Effective April 26, 1996 Consumers Glass turned the purchase of non-furnace ready recycled glass in Ontario over to Rosen Continental Inc. They process it into a quality product at their new state-of-the-art facility in Guelph.
Why did Consumers Glass change the recycling system?
Specifically Consumers Glass wants to use a lot more recycled glass in its production of new glass containers, and it is looking for a consistent reliable quantity and quality of furnace ready material. Last issue, Glass Works shared with its readers the results of an end-market analysis. Even though it indicated the processing and end market capabilities significantly exceeded the supply from municipal recycling programs in 1995, Consumers Glass wanted a facility that could absorb future growth.
Kipling has space restrictions that make expansion impossible. Rosen Continental, recognizing the potential for growth in the market place and to address its own need for larger facilities, presented a site closer to Toronto, and central to the province.
What are the drivers of the anticipated growth? Consumers Glass believes that householders should be given an economic choice when making the decision to dispose or recycle their used packaging.
Today 2700 communities in North America have opted for some form of user pay approach for garbage. One of the outcomes of user pay is the rapid change in behaviour of people to reduce garbage generation and increase recycling. Overwhelmingly, results in these communities have shown a substantial change in recycling rates, from a modest 62% to a whopping 528% increase.
What should the recycling community expect next? As Glass Works projected in our June 1993 issue ( Vol. 4, No 2) the recycling system is becoming more flexible, responding to local market realities while the global objective to divert material from landfill becomes stronger. Resource Priority Management, the RPMreg. model, is based on obtaining the highest value from the materials or resources involved. Glass Works believes that Activity-Based Costing (ABC), introduced last issue, is a sophisticated tool that will help program owners and operators determine RPMreg. priorities.

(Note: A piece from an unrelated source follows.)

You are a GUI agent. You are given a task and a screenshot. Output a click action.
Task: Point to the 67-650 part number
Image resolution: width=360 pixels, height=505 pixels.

Glass Works believes that recycling will become more competitive. And competition will drive program efficiency. Certainly the recycling community has indicated a high degree of interest in ABC, over 500 copies of the ABC report have been requested.
Competition will also drive quality up. Higher product quality is a positive consequence for all stakeholders.
It also reinforces the fact that recycling programs do not manage waste, they handle and ship raw material for remanufacturing. Of all materials container glass provides the opportunity for a truly closed loop production cycle. Glass container production is a never ending story
The key elements of this approach are very simple.
RPM® is:
systematic
cyclic
resource based
synergistic
autonomous
influential
dynamic
It is part of a management system to balance economic and environmental criteria.